Rosie DiManno: What replaces Honest Ed's? Something bad, probably

...
So, no, I don’t have warm and fuzzy memories about the landmark institution that has stood at the corner of Bathurst and Bloor for 65 years, expanding higgledy-piggledy to add-ons and annexes. Still, I do understand the immense affection that Torontonians have for an establishment that has earned its cheesy historical stature. I further understand that family heir David Mirvish — the arty spawn, with his galleries and theatre and bookstore — might want to scrape tacky Honest Ed’s off the bottom of his shoe, banish his father’s niche-of-kitsch empire to the mercantile archives where Eaton’s and Simpson’s have already gone.

He dreams tall and condo-chic and upturned-nose “cultural.” Some, the acolytes and diviners of progress, call him visionary, swooning over the specs of a massive redevelopment proposal for King St. W., designed by Frank Gehry. Mirvish unveiled his audacious architectural model last fall, uptown plans for a downtown transformation.

His heart is in Entertainment District mega-dollars, not a five-and-dime relic. Because Mirvish already owns so much of the real estate in that area, he’s got a leg up on other would-be impresarios and their dueling hyper-construction schematics.

Last week, Mirvish announced his intention to jettison Honest Ed’s. The building and the prime land beneath it will go on the auction block. Drooling developers, having expropriated and exploited just about every square inch of the city core over the past decade, shoehorning and big-footing their ugly towers into all available crevices, will undoubtedly bid large for this enviable property — rumours the sale will fetch $100 million, funds Mirvish could put toward his colossi condo cluster on King.

Gone with the wrecker’s ball is also the impending fate of adjacent Mirvish Village, the idiosyncratic collection of shops and restaurants occupying Victorian row houses on Markham Street, all of it included in the 1.8-hectare block-parcel secured by the late Mr. Mirvish.

Thus will expire yet another chunk of old Toronto, a city in unseemly haste to eradicate its heritage.

I don’t view that past through sepia-coloured glasses. Toronto was a provincial mope of a place for a very long time. Nor is it a great city today, though pleasant enough, if overextended on credit and under-serviced and in rampant thrall to those hideously profiteering developers.

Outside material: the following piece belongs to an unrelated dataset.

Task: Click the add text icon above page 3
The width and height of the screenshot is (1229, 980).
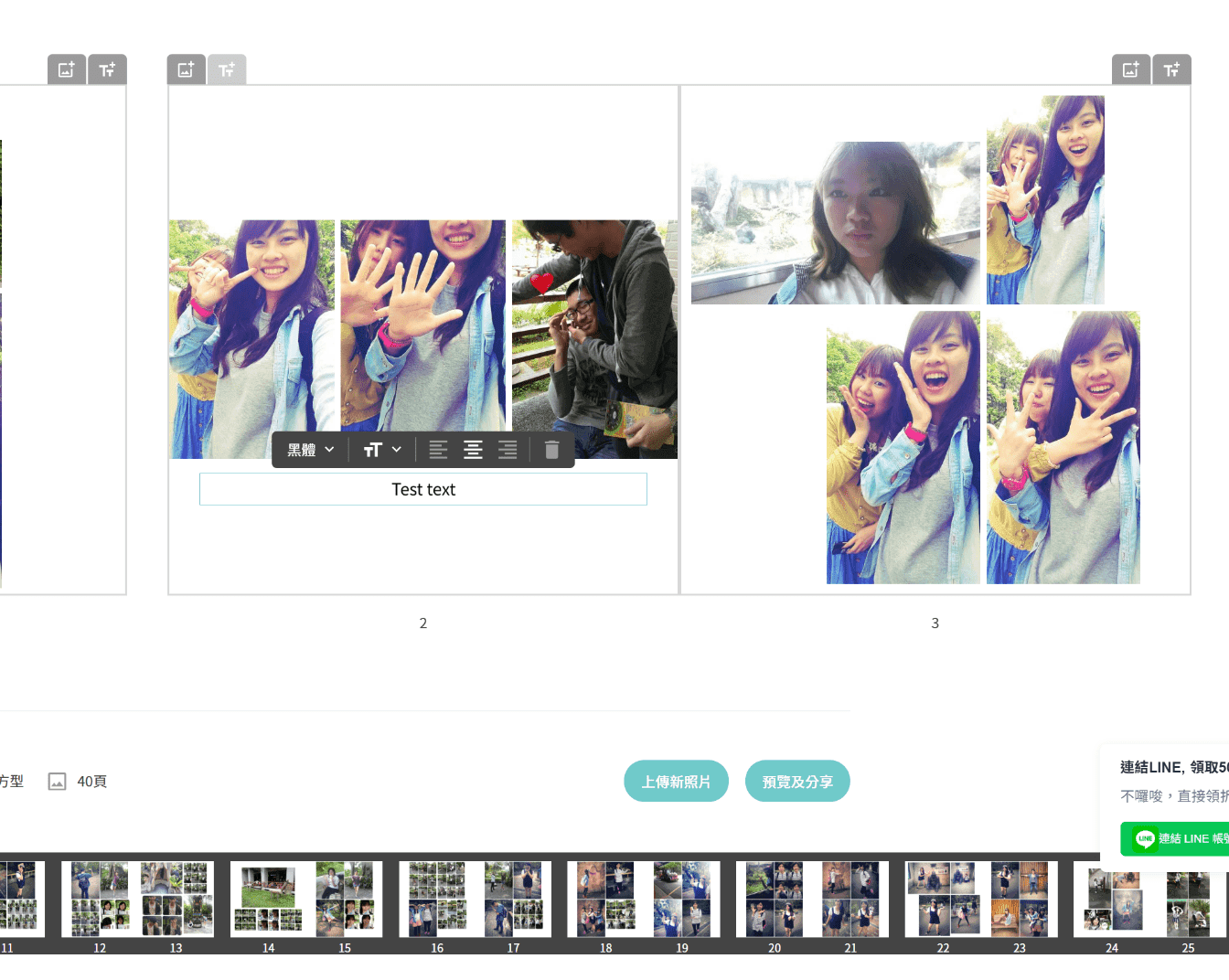Action: 1171,69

Honest Ed’s was — is — a honky-tonk barn of cheap-cheap-cheap, its distinctiveness usurped by ubiquitous dollar stores and hulking box stores. Those marquee lights festooned on its façade are ridiculously garish and were always far too carny for the neighbourhood. Only a Mirvish could have gotten away with that.

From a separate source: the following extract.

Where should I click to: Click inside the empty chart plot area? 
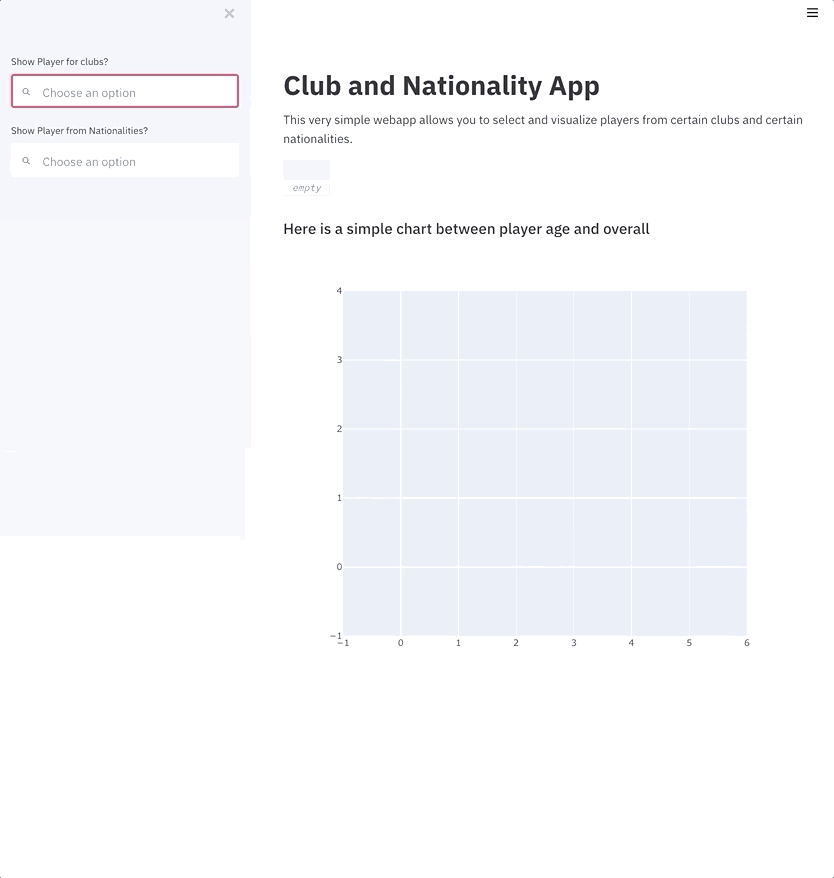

There’s no heritage value to the joint, not really, certainly not when a genuinely historic building such as Maple Leaf Gardens can be turned into a Loblaws and a venerable railway roundhouse into a flagship Leon’s. Thus, no strong argument can be mounted for retaining a quasi Honest Ed’s in some similar fashion.

Far more worrisome is what will take its place.

That stretch of Bloor, while extensively altered from how it looked a quarter-century ago, has still somehow managed to retain its sense of neighbourhood funkiness, dimension and proportion. Honest Ed’s was the anchor of seeming permanence, even as Kresge’s, Woolworths and local movie houses vanished. A monstrosity development, all gloss and glass and big shoulders, would constitute a dreadful invasion of the body-and-soul snatchers.

Oh, there has been much palaver about doing it right this time, as if any lessons have ever been learned from the countless times it — redevelopment and purported “renewal” — has been done wrong in Toronto. Politicians vow integrative strategies. The Star promotes community meetings that would embrace local residents and businesses to frame a revitalization plan for the future — city-building, our editorial writer called it.

Sure. But if that anonymous writer looked out a south-facing window down here at One Yonge, he or she could not help but notice — it’s impossible to overlook — that new condo grotesquerie rising up on the edge of the lake. These are the “Residences of Pier 27,” if you please, posh units ranging from $500,000 to $3 million. Despite all the city’s regrets and promises following the ruination of the waterfront — that concrete-barrier condo cock-up west of Yonge — that it would never again allow vast commercial and residential development on the south side of Queens Quay, the building authorities have rolled over again. It’s what they do, in this density-spellbound town.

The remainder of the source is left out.